### Your task:
Reproduce the lines below word for word, beginning with the line that contains "Viewport: 765px width, 478px" and continuing through the final line, and leave the pictures out of your answer.
○ ○ ○ ○ ○ ○ ○
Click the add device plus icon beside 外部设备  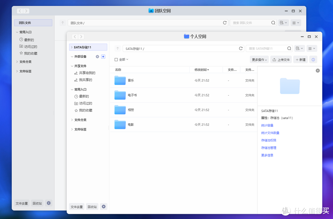pos(103,57)
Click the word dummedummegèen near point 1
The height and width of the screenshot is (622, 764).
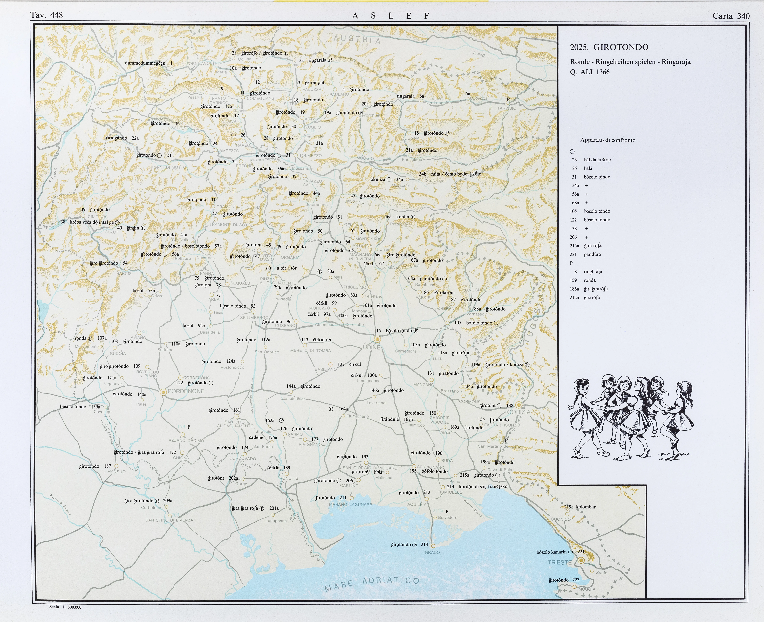(145, 63)
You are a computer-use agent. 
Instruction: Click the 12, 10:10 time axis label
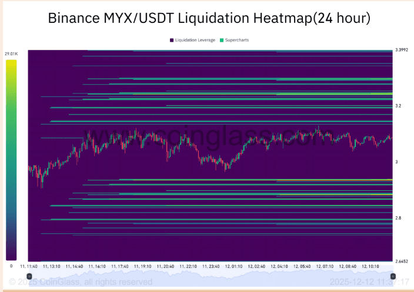tap(370, 266)
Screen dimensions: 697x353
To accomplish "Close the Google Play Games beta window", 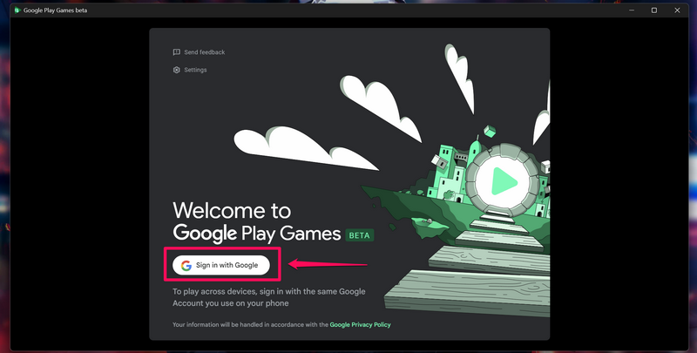I will [x=680, y=10].
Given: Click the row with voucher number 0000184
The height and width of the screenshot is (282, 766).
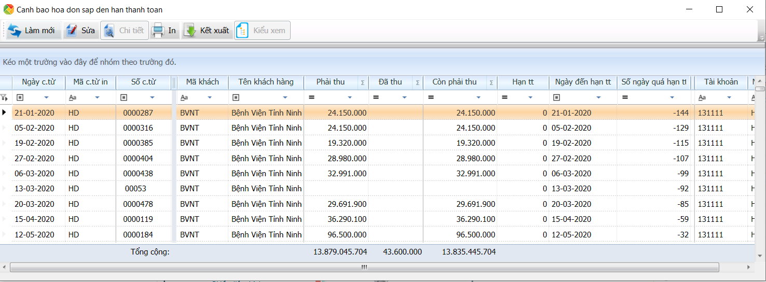Looking at the screenshot, I should (138, 235).
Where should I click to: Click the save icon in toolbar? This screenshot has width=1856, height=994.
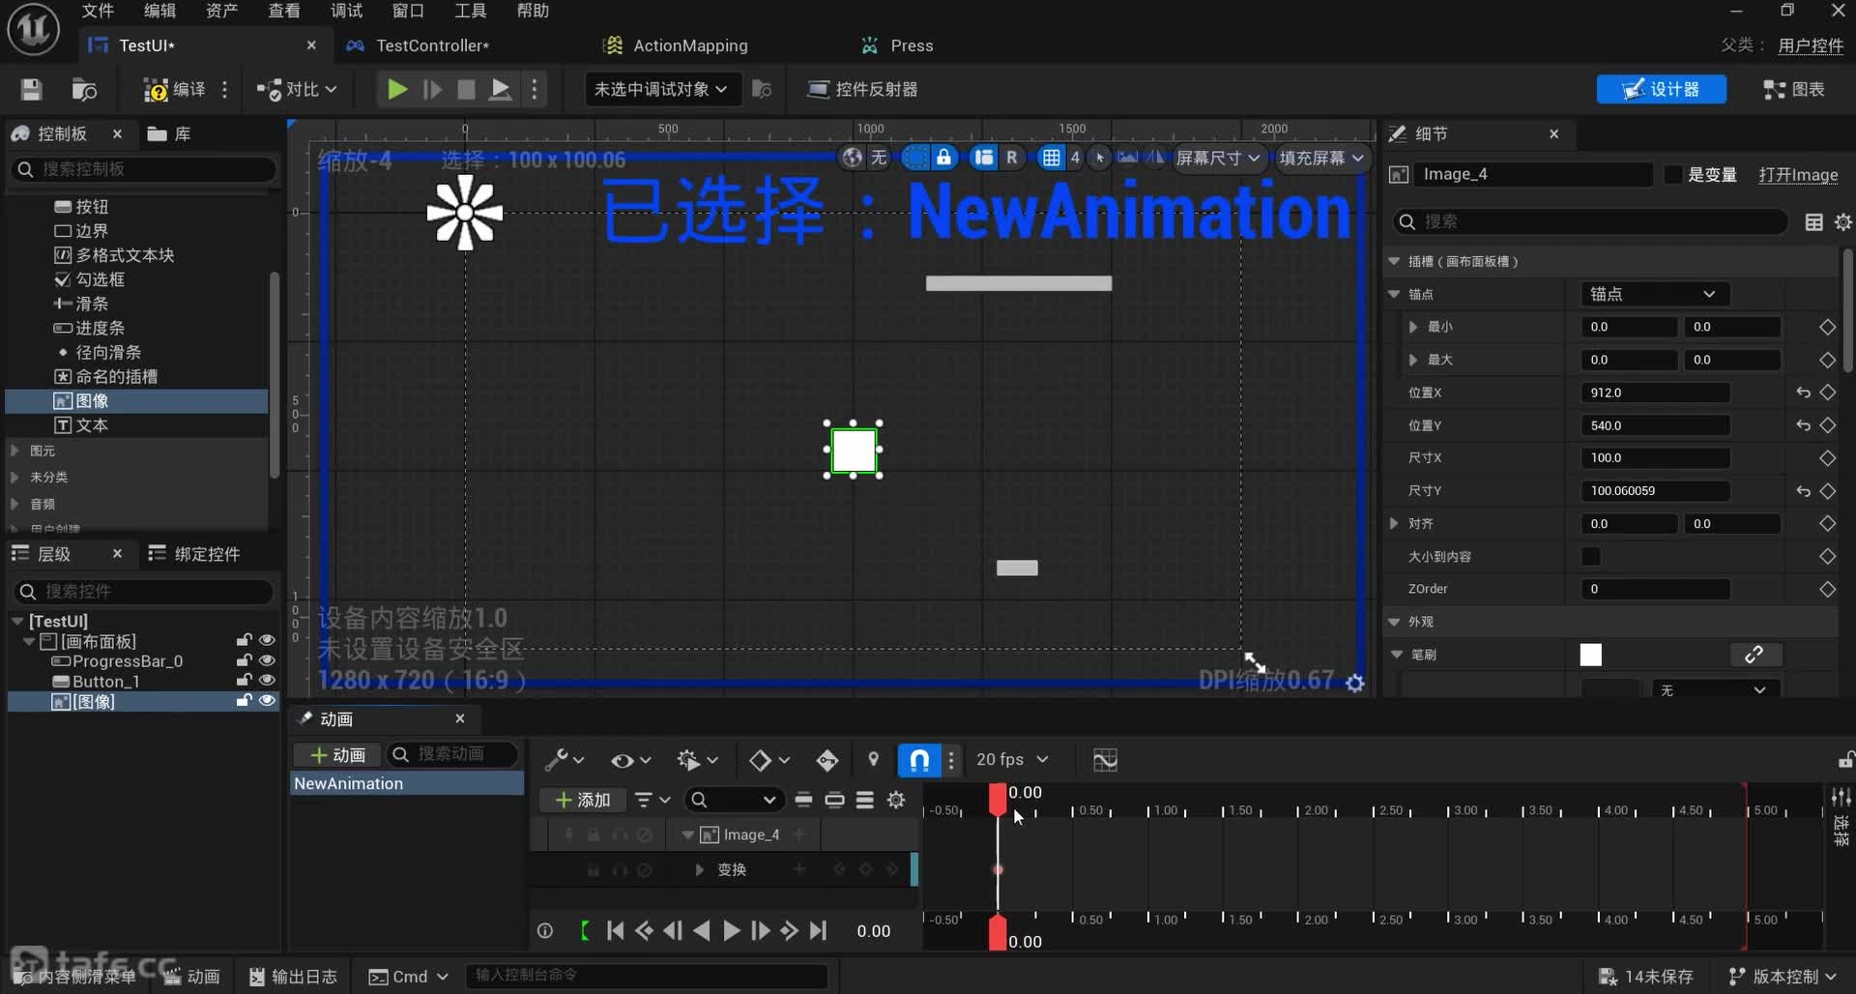coord(31,90)
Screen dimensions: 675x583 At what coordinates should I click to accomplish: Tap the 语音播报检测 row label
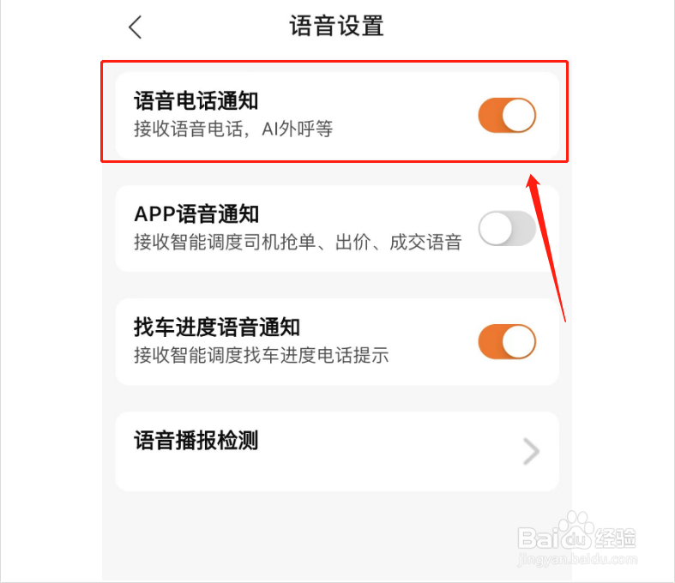coord(196,440)
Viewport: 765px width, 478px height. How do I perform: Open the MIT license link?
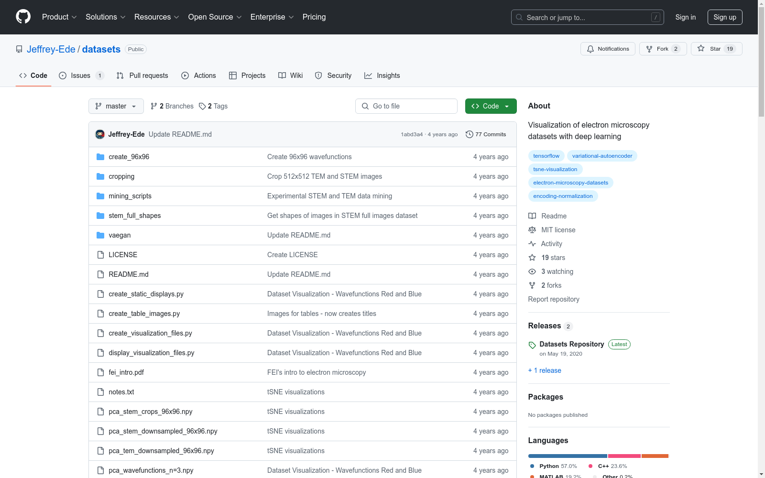pyautogui.click(x=558, y=230)
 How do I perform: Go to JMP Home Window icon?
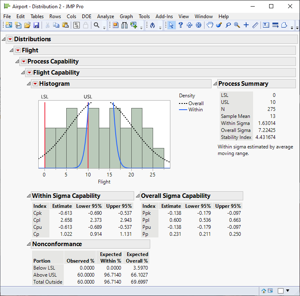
○ ○ ○ ○ ○ ○ ○
### Solution for this exercise:
Viewport: 765px width, 478px height. How do I perform: Open the MIT license link?
pyautogui.click(x=558, y=230)
 How do I perform: Go to JMP Home Window icon?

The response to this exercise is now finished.